I think my main problem here is not sure what "When viewed at an angle of 21.1° to the incident direction" means. How should I hand this, please?

 

[ehild]

Homework Statement

A beam of light comprises two wavelengths is passed through a transmission diffraction grating. When viewed at an angle of 21.1° to the incident direction, the second order maximum for one wavelength is overlapped with the third order maximum for the other wavelength. The shorter wavelength is 424nm.

i) Calculate the longer wavelength. (3M)
ii) Determine the number of lines per metre in the diffraction grating. (2M)
iii.) Determine the angle(s) (other than 21.1°) at which overlapping occur. (2M)

Homework Equations

For constructive interference, d*sinθ = mλ, m = 0, ±1, ±2...
For destructive interference, d*sinθ = (m + 1/2)λ, m = 0, ±1, ±2...

The Attempt at a Solution

I think my main problem here is not sure what "When viewed at an angle of 21.1° to the incident direction" means. How should I hand this, please?

21.1° is the angle the diffracted rays in the question deviate from the initial ray (θ in your equations) .

 

[orsanyuksek]

1. The diffraction formula for a maximum order is

m . λ = d . (sin α + sin β)

where

m : Diffraction order

λ: Wavelength

α: Angle of incidence

β: Exit angle

d: The grating constant

i) The grating constant, the angle of incidence and the exit angle for both wavelengths are the same. That means the right side of the equation is the same.

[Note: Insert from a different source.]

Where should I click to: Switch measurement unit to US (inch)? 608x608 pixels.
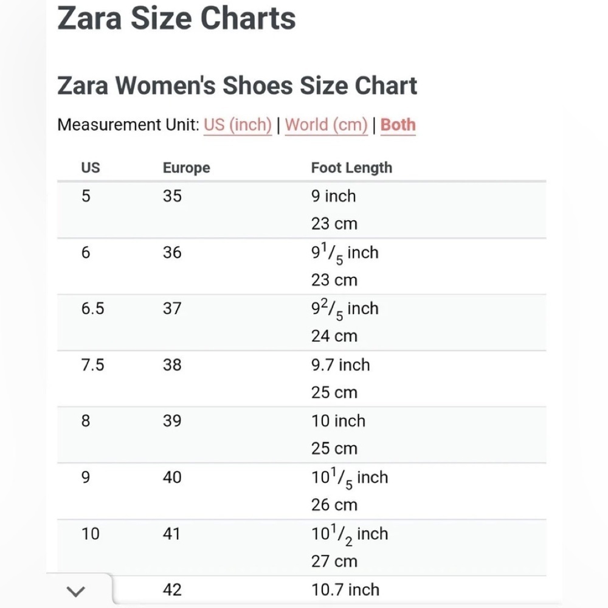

m_short . λ_short = m_longer . λ_longer

To justify the equation the third order must belong to the shorter wavelength.

3 . 424 nm = 2 . λ_longer

λ_longer = 636 nm

ii) mλ = d (sin α + sin β)

3 . 424 nm = d (sin 0° + sin 21,1°)

d = 283 lines / mm

iii.) If m = 1 (m=2) is given, the exit angle for the first (second) order is calculated etc.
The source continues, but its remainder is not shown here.